Start of MATERIAL PROVIDED

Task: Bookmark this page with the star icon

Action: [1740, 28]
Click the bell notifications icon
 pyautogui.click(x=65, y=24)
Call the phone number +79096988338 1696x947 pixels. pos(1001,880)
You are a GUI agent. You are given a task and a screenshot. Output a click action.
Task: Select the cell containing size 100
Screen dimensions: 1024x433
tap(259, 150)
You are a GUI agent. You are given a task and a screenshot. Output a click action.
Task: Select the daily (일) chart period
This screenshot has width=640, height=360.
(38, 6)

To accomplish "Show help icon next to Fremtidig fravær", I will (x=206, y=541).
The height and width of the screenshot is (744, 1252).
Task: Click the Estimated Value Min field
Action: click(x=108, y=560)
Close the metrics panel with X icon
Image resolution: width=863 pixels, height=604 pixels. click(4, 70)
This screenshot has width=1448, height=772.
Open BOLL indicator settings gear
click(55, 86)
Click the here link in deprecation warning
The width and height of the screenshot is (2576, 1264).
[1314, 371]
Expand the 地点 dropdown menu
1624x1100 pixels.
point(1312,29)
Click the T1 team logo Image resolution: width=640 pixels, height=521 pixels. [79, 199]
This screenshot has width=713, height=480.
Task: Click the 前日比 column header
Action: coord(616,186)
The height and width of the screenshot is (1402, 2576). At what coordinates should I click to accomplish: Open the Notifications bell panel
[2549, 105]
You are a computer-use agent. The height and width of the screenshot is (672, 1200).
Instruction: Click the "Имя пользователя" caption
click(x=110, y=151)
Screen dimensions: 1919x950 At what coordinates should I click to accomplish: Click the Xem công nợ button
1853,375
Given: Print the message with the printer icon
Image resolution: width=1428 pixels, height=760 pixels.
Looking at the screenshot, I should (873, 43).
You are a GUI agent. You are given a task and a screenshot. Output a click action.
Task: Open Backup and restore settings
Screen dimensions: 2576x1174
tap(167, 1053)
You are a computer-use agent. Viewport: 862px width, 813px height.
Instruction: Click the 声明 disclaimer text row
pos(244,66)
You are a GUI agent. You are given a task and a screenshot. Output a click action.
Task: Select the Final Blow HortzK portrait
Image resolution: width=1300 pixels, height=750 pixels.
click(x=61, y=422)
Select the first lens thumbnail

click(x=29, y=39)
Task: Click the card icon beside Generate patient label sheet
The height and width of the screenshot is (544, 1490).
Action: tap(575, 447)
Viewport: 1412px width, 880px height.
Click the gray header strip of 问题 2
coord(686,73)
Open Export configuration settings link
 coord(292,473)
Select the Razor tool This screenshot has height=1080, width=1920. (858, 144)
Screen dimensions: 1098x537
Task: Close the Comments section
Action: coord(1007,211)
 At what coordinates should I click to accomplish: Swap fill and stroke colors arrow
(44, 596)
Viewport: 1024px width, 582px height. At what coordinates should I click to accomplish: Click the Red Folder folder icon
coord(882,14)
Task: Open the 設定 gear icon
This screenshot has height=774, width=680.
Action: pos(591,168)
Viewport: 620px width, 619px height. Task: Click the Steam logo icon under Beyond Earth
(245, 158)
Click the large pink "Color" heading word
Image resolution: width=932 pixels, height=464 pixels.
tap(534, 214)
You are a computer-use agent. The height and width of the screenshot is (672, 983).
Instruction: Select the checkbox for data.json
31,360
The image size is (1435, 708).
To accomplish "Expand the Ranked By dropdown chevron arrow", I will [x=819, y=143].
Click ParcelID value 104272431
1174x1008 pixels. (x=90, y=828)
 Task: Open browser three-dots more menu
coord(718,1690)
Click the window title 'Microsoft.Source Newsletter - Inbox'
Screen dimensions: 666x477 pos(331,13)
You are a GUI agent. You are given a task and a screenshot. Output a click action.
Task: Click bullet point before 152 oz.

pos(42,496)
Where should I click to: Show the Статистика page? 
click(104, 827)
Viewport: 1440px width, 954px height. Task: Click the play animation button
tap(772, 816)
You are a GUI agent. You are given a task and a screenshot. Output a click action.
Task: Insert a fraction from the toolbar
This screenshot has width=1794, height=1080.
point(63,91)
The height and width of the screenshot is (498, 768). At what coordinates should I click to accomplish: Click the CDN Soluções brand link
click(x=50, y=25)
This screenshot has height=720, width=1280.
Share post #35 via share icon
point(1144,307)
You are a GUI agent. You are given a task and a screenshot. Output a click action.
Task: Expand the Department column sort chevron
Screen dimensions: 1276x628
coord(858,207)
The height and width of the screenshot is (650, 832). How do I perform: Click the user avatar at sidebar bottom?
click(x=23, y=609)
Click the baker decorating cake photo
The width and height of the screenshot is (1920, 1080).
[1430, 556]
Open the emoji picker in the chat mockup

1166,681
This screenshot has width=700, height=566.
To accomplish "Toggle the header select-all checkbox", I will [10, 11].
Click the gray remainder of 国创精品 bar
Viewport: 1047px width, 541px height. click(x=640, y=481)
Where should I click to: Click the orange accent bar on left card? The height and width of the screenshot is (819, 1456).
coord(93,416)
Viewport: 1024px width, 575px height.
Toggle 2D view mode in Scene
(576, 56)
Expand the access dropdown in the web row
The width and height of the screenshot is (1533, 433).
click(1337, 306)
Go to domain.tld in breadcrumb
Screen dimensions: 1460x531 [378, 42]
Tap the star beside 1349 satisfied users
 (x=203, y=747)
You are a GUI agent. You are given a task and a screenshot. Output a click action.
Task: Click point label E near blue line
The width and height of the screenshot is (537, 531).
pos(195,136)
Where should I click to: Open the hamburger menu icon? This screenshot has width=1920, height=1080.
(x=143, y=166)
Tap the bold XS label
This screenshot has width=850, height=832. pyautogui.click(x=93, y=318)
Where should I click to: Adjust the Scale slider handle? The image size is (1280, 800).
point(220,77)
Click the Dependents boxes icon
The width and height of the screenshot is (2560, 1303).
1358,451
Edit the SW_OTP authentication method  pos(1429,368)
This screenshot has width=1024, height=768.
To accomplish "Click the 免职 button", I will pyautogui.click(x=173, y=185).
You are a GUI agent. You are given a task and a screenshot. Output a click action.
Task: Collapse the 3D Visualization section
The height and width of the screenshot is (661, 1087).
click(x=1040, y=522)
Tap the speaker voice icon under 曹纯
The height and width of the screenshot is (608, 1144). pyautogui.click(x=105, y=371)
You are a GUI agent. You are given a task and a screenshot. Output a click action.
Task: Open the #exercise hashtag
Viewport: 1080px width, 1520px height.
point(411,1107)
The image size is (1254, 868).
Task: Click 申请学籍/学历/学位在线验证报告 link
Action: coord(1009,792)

End of MATERIAL PROVIDED

§ THE PROBLEM:
Print all of the rows above again without changing a single character.

§ ANSWER:
Task: Bookmark this page with the star icon

Action: [1740, 28]
Click the bell notifications icon
 pyautogui.click(x=65, y=24)
Call the phone number +79096988338 1696x947 pixels. pos(1001,880)
You are a GUI agent. You are given a task and a screenshot. Output a click action.
Task: Select the cell containing size 100
Screen dimensions: 1024x433
tap(259, 150)
You are a GUI agent. You are given a task and a screenshot. Output a click action.
Task: Select the daily (일) chart period
This screenshot has width=640, height=360.
(38, 6)

To accomplish "Show help icon next to Fremtidig fravær", I will (x=206, y=541).
The height and width of the screenshot is (744, 1252).
Task: Click the Estimated Value Min field
Action: click(x=108, y=560)
Close the metrics panel with X icon
Image resolution: width=863 pixels, height=604 pixels. click(4, 70)
This screenshot has width=1448, height=772.
Open BOLL indicator settings gear
click(55, 86)
Click the here link in deprecation warning
The width and height of the screenshot is (2576, 1264).
[1314, 371]
Expand the 地点 dropdown menu
1624x1100 pixels.
point(1312,29)
Click the T1 team logo Image resolution: width=640 pixels, height=521 pixels. [79, 199]
This screenshot has width=713, height=480.
Task: Click the 前日比 column header
Action: coord(616,186)
The height and width of the screenshot is (1402, 2576). At what coordinates should I click to accomplish: Open the Notifications bell panel
[2549, 105]
You are a computer-use agent. The height and width of the screenshot is (672, 1200).
Instruction: Click the "Имя пользователя" caption
click(x=110, y=151)
Screen dimensions: 1919x950 At what coordinates should I click to accomplish: Click the Xem công nợ button
1853,375
Given: Print the message with the printer icon
Image resolution: width=1428 pixels, height=760 pixels.
Looking at the screenshot, I should (873, 43).
You are a GUI agent. You are given a task and a screenshot. Output a click action.
Task: Open Backup and restore settings
Screen dimensions: 2576x1174
tap(167, 1053)
You are a computer-use agent. Viewport: 862px width, 813px height.
Instruction: Click the 声明 disclaimer text row
pos(244,66)
You are a GUI agent. You are given a task and a screenshot. Output a click action.
Task: Select the Final Blow HortzK portrait
Image resolution: width=1300 pixels, height=750 pixels.
click(x=61, y=422)
Select the first lens thumbnail

click(x=29, y=39)
Task: Click the card icon beside Generate patient label sheet
The height and width of the screenshot is (544, 1490).
Action: tap(575, 447)
Viewport: 1412px width, 880px height.
Click the gray header strip of 问题 2
coord(686,73)
Open Export configuration settings link
 coord(292,473)
Select the Razor tool This screenshot has height=1080, width=1920. (858, 144)
Screen dimensions: 1098x537
Task: Close the Comments section
Action: coord(1007,211)
 At what coordinates should I click to accomplish: Swap fill and stroke colors arrow
(44, 596)
Viewport: 1024px width, 582px height. At what coordinates should I click to accomplish: Click the Red Folder folder icon
coord(882,14)
Task: Open the 設定 gear icon
This screenshot has height=774, width=680.
Action: pos(591,168)
Viewport: 620px width, 619px height. Task: Click the Steam logo icon under Beyond Earth
(245, 158)
Click the large pink "Color" heading word
Image resolution: width=932 pixels, height=464 pixels.
tap(534, 214)
You are a computer-use agent. The height and width of the screenshot is (672, 983).
Instruction: Select the checkbox for data.json
31,360
The image size is (1435, 708).
To accomplish "Expand the Ranked By dropdown chevron arrow", I will [x=819, y=143].
Click ParcelID value 104272431
1174x1008 pixels. (x=90, y=828)
 Task: Open browser three-dots more menu
coord(718,1690)
Click the window title 'Microsoft.Source Newsletter - Inbox'
Screen dimensions: 666x477 pos(331,13)
You are a GUI agent. You are given a task and a screenshot. Output a click action.
Task: Click bullet point before 152 oz.

pos(42,496)
Where should I click to: Show the Статистика page? 
click(104, 827)
Viewport: 1440px width, 954px height. Task: Click the play animation button
tap(772, 816)
You are a GUI agent. You are given a task and a screenshot. Output a click action.
Task: Insert a fraction from the toolbar
This screenshot has width=1794, height=1080.
point(63,91)
The height and width of the screenshot is (498, 768). At what coordinates should I click to accomplish: Click the CDN Soluções brand link
click(x=50, y=25)
This screenshot has height=720, width=1280.
Share post #35 via share icon
point(1144,307)
You are a GUI agent. You are given a task and a screenshot. Output a click action.
Task: Expand the Department column sort chevron
Screen dimensions: 1276x628
coord(858,207)
The height and width of the screenshot is (650, 832). How do I perform: Click the user avatar at sidebar bottom?
click(x=23, y=609)
Click the baker decorating cake photo
The width and height of the screenshot is (1920, 1080).
[1430, 556]
Open the emoji picker in the chat mockup

1166,681
This screenshot has width=700, height=566.
To accomplish "Toggle the header select-all checkbox", I will [10, 11].
Click the gray remainder of 国创精品 bar
Viewport: 1047px width, 541px height. click(x=640, y=481)
Where should I click to: Click the orange accent bar on left card? The height and width of the screenshot is (819, 1456).
coord(93,416)
Viewport: 1024px width, 575px height.
Toggle 2D view mode in Scene
(576, 56)
Expand the access dropdown in the web row
The width and height of the screenshot is (1533, 433).
click(1337, 306)
Go to domain.tld in breadcrumb
Screen dimensions: 1460x531 [378, 42]
Tap the star beside 1349 satisfied users
 (x=203, y=747)
You are a GUI agent. You are given a task and a screenshot. Output a click action.
Task: Click point label E near blue line
The width and height of the screenshot is (537, 531).
pos(195,136)
Where should I click to: Open the hamburger menu icon? This screenshot has width=1920, height=1080.
(x=143, y=166)
Tap the bold XS label
This screenshot has width=850, height=832. pyautogui.click(x=93, y=318)
Where should I click to: Adjust the Scale slider handle? The image size is (1280, 800).
point(220,77)
Click the Dependents boxes icon
The width and height of the screenshot is (2560, 1303).
1358,451
Edit the SW_OTP authentication method  pos(1429,368)
This screenshot has width=1024, height=768.
To accomplish "Click the 免职 button", I will pyautogui.click(x=173, y=185).
You are a GUI agent. You are given a task and a screenshot. Output a click action.
Task: Collapse the 3D Visualization section
The height and width of the screenshot is (661, 1087).
click(x=1040, y=522)
Tap the speaker voice icon under 曹纯
The height and width of the screenshot is (608, 1144). pyautogui.click(x=105, y=371)
You are a GUI agent. You are given a task and a screenshot. Output a click action.
Task: Open the #exercise hashtag
Viewport: 1080px width, 1520px height.
point(411,1107)
The image size is (1254, 868).
Task: Click 申请学籍/学历/学位在线验证报告 link
Action: coord(1009,792)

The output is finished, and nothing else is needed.